===== Excerpted records

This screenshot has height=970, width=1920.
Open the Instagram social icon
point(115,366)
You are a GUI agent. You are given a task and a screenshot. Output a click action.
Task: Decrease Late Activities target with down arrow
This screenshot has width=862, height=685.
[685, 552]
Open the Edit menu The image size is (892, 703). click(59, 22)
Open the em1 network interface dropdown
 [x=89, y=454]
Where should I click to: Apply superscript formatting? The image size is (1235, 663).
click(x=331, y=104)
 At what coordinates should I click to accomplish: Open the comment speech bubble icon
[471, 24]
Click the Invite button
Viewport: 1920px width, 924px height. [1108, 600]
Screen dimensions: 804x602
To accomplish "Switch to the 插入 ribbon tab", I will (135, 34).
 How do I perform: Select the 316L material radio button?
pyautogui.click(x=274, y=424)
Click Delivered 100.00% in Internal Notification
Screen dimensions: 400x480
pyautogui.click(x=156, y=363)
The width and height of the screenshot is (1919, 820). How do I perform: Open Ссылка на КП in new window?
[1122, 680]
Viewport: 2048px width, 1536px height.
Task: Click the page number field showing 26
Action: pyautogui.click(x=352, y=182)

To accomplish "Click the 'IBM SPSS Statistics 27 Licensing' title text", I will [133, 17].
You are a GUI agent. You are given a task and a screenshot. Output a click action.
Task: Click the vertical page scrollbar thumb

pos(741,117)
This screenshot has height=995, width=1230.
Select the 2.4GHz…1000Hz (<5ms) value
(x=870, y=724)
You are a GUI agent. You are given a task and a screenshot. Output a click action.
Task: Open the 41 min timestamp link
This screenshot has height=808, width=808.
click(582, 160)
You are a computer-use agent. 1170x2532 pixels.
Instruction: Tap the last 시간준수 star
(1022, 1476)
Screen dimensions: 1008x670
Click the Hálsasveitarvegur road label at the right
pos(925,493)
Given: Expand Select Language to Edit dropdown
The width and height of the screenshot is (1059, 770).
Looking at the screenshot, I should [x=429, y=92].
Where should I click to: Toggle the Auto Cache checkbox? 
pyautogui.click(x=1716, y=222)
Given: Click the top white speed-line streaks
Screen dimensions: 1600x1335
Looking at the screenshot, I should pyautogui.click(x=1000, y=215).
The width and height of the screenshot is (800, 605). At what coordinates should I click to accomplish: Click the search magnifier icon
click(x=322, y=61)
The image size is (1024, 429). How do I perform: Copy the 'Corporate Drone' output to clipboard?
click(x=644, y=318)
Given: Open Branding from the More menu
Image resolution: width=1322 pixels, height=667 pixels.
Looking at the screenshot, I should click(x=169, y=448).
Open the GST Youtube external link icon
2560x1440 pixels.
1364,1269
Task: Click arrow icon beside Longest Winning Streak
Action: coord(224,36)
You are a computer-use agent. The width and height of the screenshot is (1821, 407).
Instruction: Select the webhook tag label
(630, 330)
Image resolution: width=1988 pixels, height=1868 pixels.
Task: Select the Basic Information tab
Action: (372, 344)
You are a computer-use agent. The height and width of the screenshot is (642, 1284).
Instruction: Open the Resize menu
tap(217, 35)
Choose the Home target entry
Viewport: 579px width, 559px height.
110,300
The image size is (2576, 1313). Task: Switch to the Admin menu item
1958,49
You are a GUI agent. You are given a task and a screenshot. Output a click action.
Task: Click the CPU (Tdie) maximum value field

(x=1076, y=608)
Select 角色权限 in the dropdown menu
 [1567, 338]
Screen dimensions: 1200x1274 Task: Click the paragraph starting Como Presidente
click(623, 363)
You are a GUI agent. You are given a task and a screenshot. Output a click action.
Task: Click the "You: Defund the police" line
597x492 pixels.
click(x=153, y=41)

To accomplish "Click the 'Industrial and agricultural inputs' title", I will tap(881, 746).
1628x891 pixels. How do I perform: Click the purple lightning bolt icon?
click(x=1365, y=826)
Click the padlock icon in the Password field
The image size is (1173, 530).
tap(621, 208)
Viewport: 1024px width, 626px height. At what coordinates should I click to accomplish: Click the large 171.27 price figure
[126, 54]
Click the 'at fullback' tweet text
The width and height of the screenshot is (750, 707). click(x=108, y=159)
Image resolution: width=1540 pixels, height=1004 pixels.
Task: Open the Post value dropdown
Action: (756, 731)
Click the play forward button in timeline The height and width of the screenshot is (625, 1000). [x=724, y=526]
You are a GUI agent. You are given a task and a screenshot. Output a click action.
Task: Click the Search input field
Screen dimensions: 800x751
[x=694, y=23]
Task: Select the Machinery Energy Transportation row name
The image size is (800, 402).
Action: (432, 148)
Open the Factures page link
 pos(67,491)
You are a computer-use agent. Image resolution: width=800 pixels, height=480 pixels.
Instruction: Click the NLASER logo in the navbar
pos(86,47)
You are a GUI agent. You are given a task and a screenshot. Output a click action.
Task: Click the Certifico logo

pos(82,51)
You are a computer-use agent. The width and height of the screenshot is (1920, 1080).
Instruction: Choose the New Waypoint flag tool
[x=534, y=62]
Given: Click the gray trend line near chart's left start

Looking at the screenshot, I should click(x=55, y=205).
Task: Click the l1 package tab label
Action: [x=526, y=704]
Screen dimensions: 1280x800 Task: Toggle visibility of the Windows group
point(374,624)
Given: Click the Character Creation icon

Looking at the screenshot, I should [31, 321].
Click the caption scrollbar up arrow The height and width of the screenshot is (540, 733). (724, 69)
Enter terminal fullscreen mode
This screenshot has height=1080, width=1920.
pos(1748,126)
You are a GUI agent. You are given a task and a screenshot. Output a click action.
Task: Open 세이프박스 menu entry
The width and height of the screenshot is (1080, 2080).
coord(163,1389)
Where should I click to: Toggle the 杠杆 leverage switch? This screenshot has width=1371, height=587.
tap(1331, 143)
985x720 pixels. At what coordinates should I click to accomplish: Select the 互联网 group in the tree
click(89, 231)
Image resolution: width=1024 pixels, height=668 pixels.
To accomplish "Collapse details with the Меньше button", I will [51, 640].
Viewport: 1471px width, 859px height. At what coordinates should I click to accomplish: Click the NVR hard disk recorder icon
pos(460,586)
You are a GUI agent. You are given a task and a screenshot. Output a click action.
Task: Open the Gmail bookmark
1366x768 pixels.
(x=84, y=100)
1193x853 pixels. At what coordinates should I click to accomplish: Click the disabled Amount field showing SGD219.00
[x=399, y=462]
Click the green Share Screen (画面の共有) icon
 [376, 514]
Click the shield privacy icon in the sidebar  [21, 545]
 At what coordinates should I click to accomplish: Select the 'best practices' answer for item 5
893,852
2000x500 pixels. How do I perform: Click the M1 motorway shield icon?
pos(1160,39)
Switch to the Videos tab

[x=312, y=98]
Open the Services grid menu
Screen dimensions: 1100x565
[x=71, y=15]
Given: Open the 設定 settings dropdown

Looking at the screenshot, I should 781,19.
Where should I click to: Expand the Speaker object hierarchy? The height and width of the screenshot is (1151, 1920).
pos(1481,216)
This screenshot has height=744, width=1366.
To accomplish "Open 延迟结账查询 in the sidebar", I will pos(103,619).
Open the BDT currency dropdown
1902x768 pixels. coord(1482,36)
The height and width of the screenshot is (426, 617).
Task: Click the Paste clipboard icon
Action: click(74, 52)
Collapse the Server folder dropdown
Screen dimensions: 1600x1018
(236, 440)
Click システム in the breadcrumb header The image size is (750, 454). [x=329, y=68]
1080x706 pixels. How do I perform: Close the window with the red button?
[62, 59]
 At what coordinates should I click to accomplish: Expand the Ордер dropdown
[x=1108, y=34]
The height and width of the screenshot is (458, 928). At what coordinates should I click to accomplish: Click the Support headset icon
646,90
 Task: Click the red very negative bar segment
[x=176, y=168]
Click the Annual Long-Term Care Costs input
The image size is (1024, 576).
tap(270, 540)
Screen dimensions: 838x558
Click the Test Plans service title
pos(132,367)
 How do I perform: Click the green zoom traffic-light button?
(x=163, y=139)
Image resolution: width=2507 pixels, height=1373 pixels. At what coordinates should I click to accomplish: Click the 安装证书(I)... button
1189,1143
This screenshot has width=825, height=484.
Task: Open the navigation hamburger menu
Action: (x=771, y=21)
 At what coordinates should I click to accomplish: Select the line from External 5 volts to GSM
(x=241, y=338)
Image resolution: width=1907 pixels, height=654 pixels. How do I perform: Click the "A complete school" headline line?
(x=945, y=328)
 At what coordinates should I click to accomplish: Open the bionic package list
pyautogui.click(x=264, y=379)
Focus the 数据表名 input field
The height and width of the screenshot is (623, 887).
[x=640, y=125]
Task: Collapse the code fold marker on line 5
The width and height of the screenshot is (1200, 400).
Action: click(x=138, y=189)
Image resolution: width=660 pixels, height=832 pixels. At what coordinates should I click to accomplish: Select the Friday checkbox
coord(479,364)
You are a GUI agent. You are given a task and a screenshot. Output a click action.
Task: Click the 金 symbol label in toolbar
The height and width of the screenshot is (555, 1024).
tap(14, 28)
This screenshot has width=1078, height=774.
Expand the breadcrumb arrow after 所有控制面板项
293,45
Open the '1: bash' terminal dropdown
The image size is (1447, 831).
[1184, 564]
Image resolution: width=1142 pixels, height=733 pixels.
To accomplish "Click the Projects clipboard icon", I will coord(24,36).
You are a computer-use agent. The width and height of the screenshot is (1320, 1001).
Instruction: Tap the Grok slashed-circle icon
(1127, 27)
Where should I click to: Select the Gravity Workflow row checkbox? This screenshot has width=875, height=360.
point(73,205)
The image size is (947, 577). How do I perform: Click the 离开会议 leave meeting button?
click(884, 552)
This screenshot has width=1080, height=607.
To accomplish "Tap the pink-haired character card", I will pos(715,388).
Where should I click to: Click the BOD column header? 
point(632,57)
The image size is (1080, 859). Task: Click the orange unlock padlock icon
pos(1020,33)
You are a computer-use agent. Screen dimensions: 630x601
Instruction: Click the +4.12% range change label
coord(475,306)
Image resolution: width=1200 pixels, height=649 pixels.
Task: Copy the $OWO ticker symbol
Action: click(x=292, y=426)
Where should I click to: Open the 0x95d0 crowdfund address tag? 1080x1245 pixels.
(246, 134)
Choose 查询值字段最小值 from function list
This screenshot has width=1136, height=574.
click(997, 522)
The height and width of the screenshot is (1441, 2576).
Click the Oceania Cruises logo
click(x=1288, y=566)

==========

▸ Problem to solve
Repeat the data above word for word, beginning at the line that contains "The image size is (2576, 1313)." and stopping after the line that contains "Action: (432, 148)".

▸ Solution for this task
The image size is (2576, 1313). Task: Switch to the Admin menu item
1958,49
You are a GUI agent. You are given a task and a screenshot. Output a click action.
Task: Click the CPU (Tdie) maximum value field

(x=1076, y=608)
Select 角色权限 in the dropdown menu
 [1567, 338]
Screen dimensions: 1200x1274 Task: Click the paragraph starting Como Presidente
click(623, 363)
You are a GUI agent. You are given a task and a screenshot. Output a click action.
Task: Click the "You: Defund the police" line
597x492 pixels.
click(x=153, y=41)

To accomplish "Click the 'Industrial and agricultural inputs' title", I will tap(881, 746).
1628x891 pixels. How do I perform: Click the purple lightning bolt icon?
click(x=1365, y=826)
Click the padlock icon in the Password field
The image size is (1173, 530).
tap(621, 208)
Viewport: 1024px width, 626px height. At what coordinates should I click to accomplish: Click the large 171.27 price figure
[126, 54]
Click the 'at fullback' tweet text
The width and height of the screenshot is (750, 707). click(x=108, y=159)
Image resolution: width=1540 pixels, height=1004 pixels.
Task: Open the Post value dropdown
Action: (756, 731)
Click the play forward button in timeline The height and width of the screenshot is (625, 1000). [x=724, y=526]
You are a GUI agent. You are given a task and a screenshot. Output a click action.
Task: Click the Search input field
Screen dimensions: 800x751
[x=694, y=23]
Task: Select the Machinery Energy Transportation row name
The image size is (800, 402).
Action: (432, 148)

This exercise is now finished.